Dukungan Presiden terhadap pembentukan basis CG ini tidak hanya sebatas keinginannya untuk mengakhiri sumber dana ASG untuk melanjutkan aktivitas terorisnya. Sebaliknya, ia juga memahami bahwa merupakan tanggung jawab negara kita untuk memastikan keselamatan navigasi kapal internasional di jalan Sibutu.
Ia juga memahami fakta bahwa jika pembajakan terus berlanjut, hal ini akan berdampak pada pasar global karena premi asuransi kelautan untuk semua kapal transit di perairan Filipina akan meningkat secara eksponensial.
Penting juga untuk menekankan bahwa kebutuhan energi kita dapat terancam jika Filipina gagal mengatasi pembajakan di Filipina Selatan.
Pada tahun 2016, negara ini menerapkan moratorium pengiriman batubara dari pemerintah Indonesia setelah beberapa pelaut Indonesia diculik pada tahun tersebut. Meski segera dicabut, moratorium ini berdampak besar pada ketidakstabilan harga batubara impor yang menyebabkan fluktuasi biaya listrik.
Hebatnya, 48% bauran energi Filipina berasal dari pembangkit listrik tenaga batu bara, itulah sebabnya batu bara merupakan bahan mentah yang penting. Jika Indonesia memutuskan untuk menghentikan ekspor batu bara ke Filipina lagi karena risiko penculikan, kita dapat memperkirakan dampak hilangnya lebih dari 70% pasokan batu bara ke jaringan listrik nasional.
Pembajakan dan terorisme
Terakhir, dalam konteks keamanan maritim, ASG tetap menjadi kelompok teroris paling kejam dan paling kejam di Filipina yang tanpa malu-malu melakukan teror dengan berbagai cara dan bentuk.
Keberhasilan kelompok teroris ini menjadikan pembajakan dan penculikan pelaut sebagai cara yang menguntungkan untuk mendapatkan bayaran dari para pemilik kapal kaya menghilangkan argumen bahwa hubungan antara pembajakan dan terorisme tidak pernah ada.
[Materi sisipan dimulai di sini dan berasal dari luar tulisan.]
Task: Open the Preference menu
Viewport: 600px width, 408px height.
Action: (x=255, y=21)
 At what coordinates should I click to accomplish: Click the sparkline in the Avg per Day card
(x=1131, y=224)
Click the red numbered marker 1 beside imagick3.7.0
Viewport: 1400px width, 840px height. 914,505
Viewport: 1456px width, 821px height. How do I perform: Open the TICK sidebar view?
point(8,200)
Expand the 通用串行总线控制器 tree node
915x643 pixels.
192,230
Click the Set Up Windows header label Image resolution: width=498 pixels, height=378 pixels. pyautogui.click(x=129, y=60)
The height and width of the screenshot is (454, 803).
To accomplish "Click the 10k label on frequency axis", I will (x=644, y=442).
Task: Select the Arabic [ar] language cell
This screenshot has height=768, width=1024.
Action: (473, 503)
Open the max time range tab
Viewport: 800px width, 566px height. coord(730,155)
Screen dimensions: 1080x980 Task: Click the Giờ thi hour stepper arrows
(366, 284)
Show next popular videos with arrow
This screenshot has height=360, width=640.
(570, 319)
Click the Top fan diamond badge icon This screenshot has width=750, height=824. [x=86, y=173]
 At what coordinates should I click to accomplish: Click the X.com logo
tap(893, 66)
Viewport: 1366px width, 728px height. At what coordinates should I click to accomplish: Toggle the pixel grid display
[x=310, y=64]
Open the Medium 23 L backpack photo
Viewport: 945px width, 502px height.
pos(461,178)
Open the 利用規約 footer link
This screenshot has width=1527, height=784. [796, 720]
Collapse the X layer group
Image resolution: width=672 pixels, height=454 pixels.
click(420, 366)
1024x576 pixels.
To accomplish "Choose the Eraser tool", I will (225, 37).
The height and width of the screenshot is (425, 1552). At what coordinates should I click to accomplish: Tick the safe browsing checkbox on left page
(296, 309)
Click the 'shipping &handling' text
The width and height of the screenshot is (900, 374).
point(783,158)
Entah uang tebusan digunakan untuk mendukung perjuangan mereka di Marawi atau tidak, fakta bahwa uang yang mereka terima melalui pembajakan digunakan untuk mendukung aktivitas mereka yang menimbulkan kekacauan dan mengganggu perdamaian dan ketertiban, tidak diragukan lagi ini menunjukkan bahwa pembajakan adalah terorisme dan mungkin mendukung terorisme. . berpeluang menjadi penyebab pembajakan.
Yang terakhir, membangun basis CGSAR di Sibutu merupakan pendekatan dua arah. Di satu sisi, hal ini memenuhi kewajiban internasional Filipina untuk memastikan perdagangan laut di Sibutu aman. Di sisi lain, ia melindungi kepentingan nasionalnya.
Fleksibilitas PCG sebagai sebuah organisasi melampaui peran domestiknya tanpa menimbulkan kekhawatiran dari kapal-kapal berbendera asing bahwa jalur tersebut dimiliterisasi. Perkembangan ini disambut baik oleh negara-negara tetangga.
Sikap seperti itu mendukung klaim bahwa penjaga pantai adalah alat negara untuk mengatasi ancaman keamanan non-tradisional dan menjaga ketertiban maritim global. – Rappler.com
Letnan Komandan Penjaga Pantai Filipina Euphraim Jayson Diciano dibesarkan di Lembah Cagayan dan saat ini menjabat Komandan Stasiun Penjaga Pantai Pusat Tawi-Tawi. Ia belajar di Akademi Militer Filipina dan akan bergabung dengan Angkatan Darat Filipina tetapi ditugaskan di Penjaga Pantai Filipina.